First attempted post on this forum. Any people from the island will probably have been here at some point

Back in the 70s and 80s there was a reasonably popular holiday camp at Wooton Wood side (isle of Wight). My Dad worked there for a summer when he was younger than I am. Im not sure when it closed but i think about 20 years ago. Since then it has reverted to secondary woodland. So now what remains is less ghost town and more ruins in the jungle. There was alot more here, i used to go down there as a child and explore. There used to be a main building some offices an out door swimming pool and at least 50 shalets. Now theres about 10 shalets left a lot of rubble and a few scattered buildings. This is aprtly due to the wood taking over, and partly due to the land owner slowly demolishing the site.


----------



## Urban Mole (Sep 3, 2008)

Loads of people have in the past reported on this place, personally Ive never been, and never will, for some reason holiday camps just dont do anything for me.

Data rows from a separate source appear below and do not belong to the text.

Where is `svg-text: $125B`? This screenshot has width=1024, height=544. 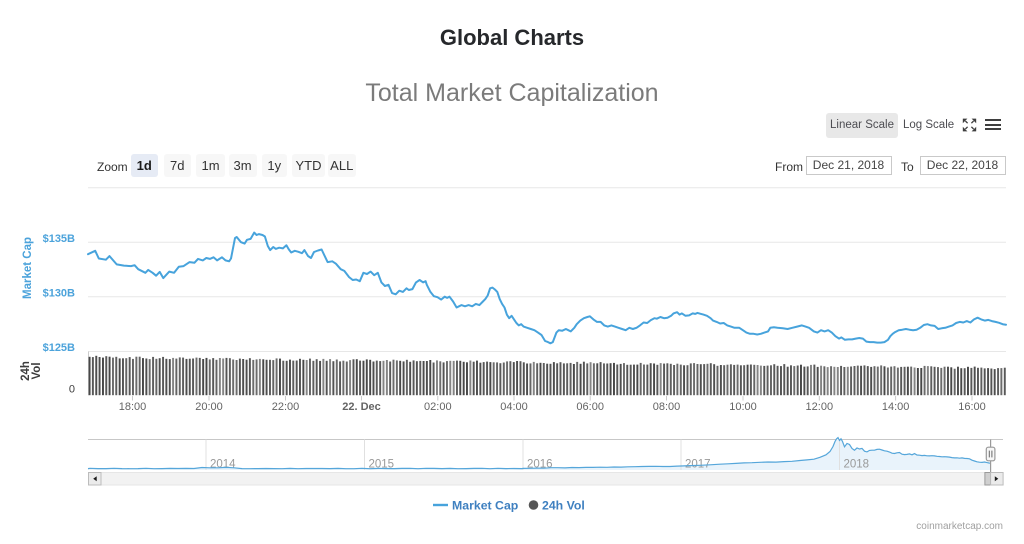
svg-text: $125B is located at coordinates (59, 348).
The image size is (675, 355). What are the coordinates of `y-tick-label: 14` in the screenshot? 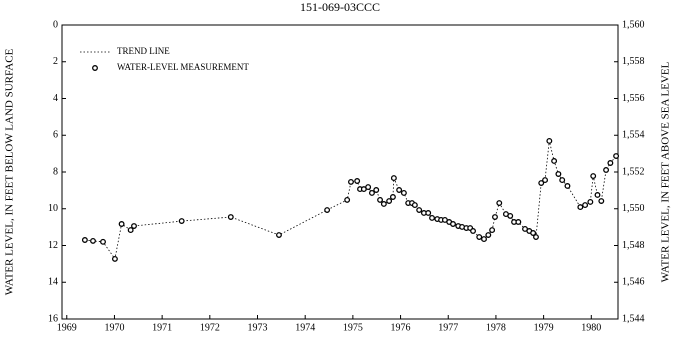 It's located at (53, 282).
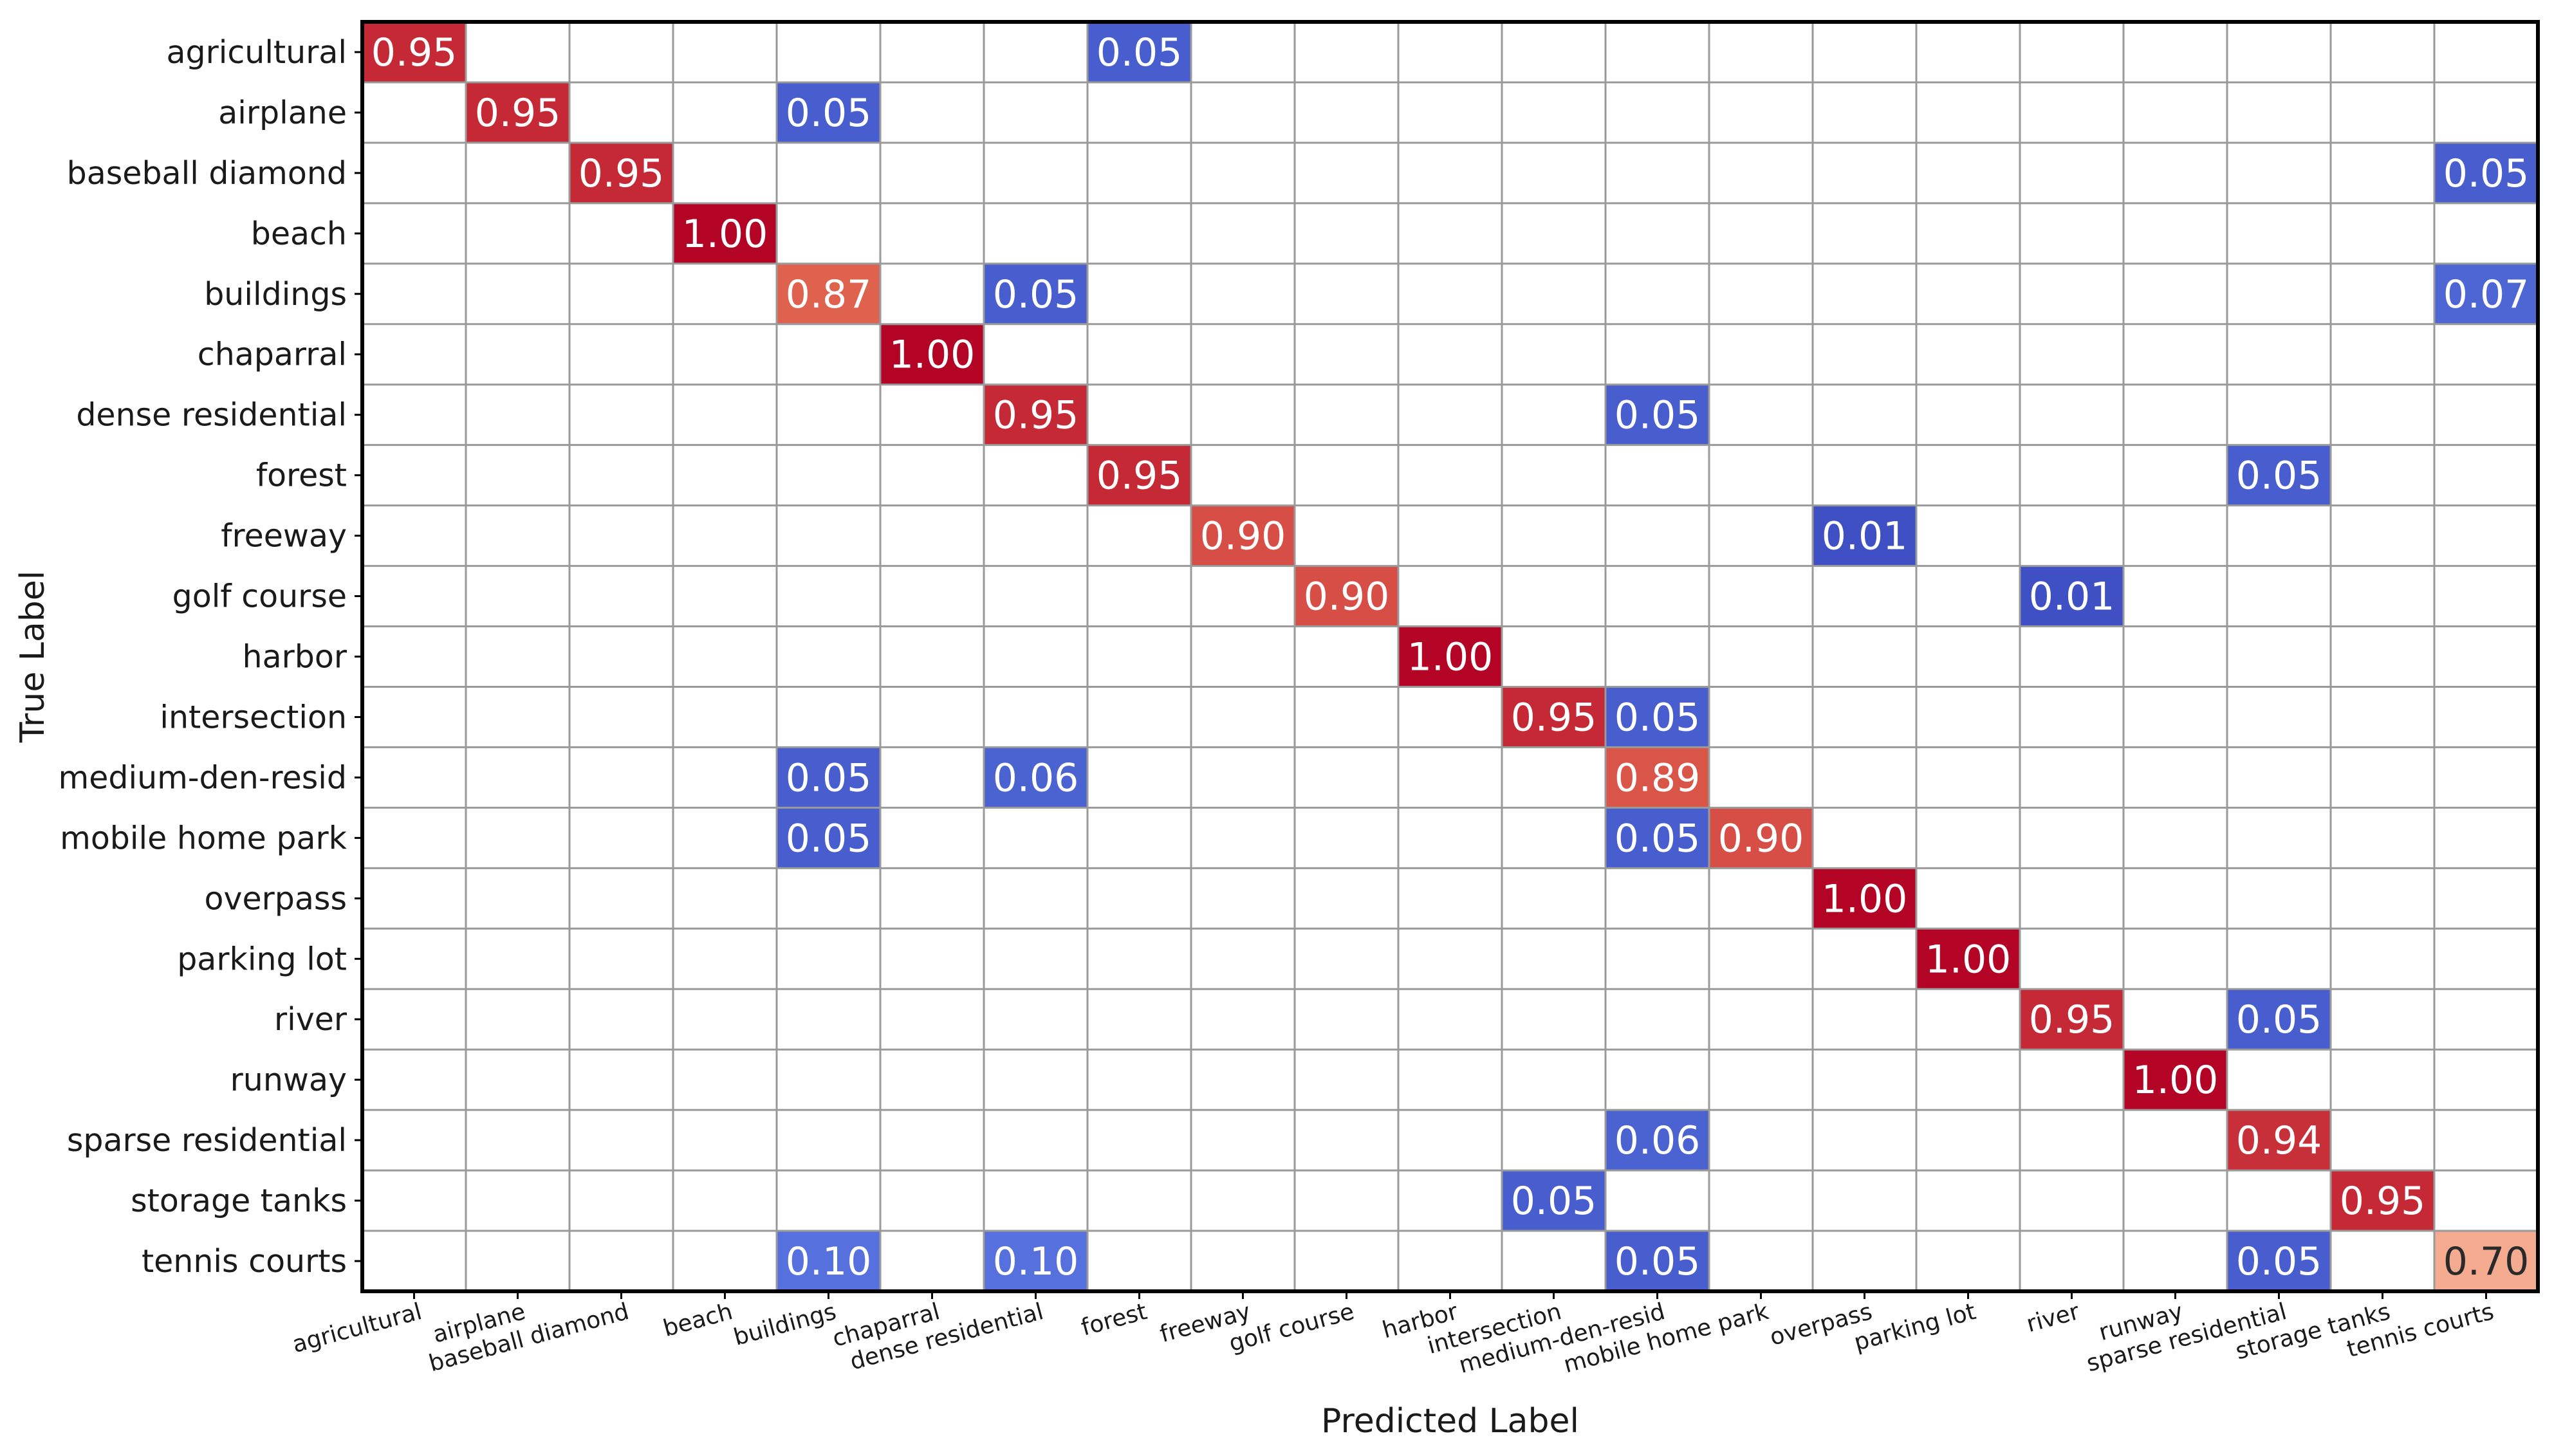 Image resolution: width=2563 pixels, height=1456 pixels. Describe the element at coordinates (207, 174) in the screenshot. I see `y-tick-label: baseball diamond` at that location.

Have you visited Puckpool holiday camp yet, thats currently derilect, along with another camp, that I may actually report on soon, as it holds a bit of Military history....


----------



## Burt.Plymouth (Sep 3, 2008)

are they taking bookings?

Great pics


----------



## Invader Zim (Sep 4, 2008)

thats a nice list urban mole, i may check some out when i get back to the island next June. Have you ever been in to St Helens Fort? or any of the solent forts? Ive got a rowing boat so i may row out to one with a grappling hook 

The only other holiday camp i can think of on the island is Atherfield point, but it isnt really all that interesting


----------



## Foxylady (Sep 5, 2008)

Ooh, this is nice. I really like places that have been taken over by nature...the buildings always seem to soften and melt back into it somehow. Nice one!


----------



## jock1966 (Sep 5, 2008)

HI DE HI love the pics, onc a popular holliday destination now returning back to woodland.
Thats what happens when u get cheap flights to spain.


----------



## T-bar (Sep 9, 2008)

you missed all the good bit then the swimming pool and murials on the wall all aqua themed. The disney Characters on one of the old walls also. I have pics somwhere I should post an old report up and show you when I get a second. The chalets have completely gone now but if you look yo ucna find some things down there still


----------



## bunnywabbit (Jun 9, 2009)

Took the mutt out for a walk last week. I think health and safety have paid a visit. No chalets left, could not find the pool or the dining room. Huge pile of rubble at the old recetion area, basically all the buildings that were standing back when I last had a look (2004) have been bulldozed down.


----------



## T-bar (Jun 9, 2009)

U missed the pool :0 its sill there the buildings were demolished for the hardcore the rubble was smashed with a machine and trucks took it away. Good way of making money on old buildings sat doing nothing I suppose but they missed the swimming pool wall and a few others


----------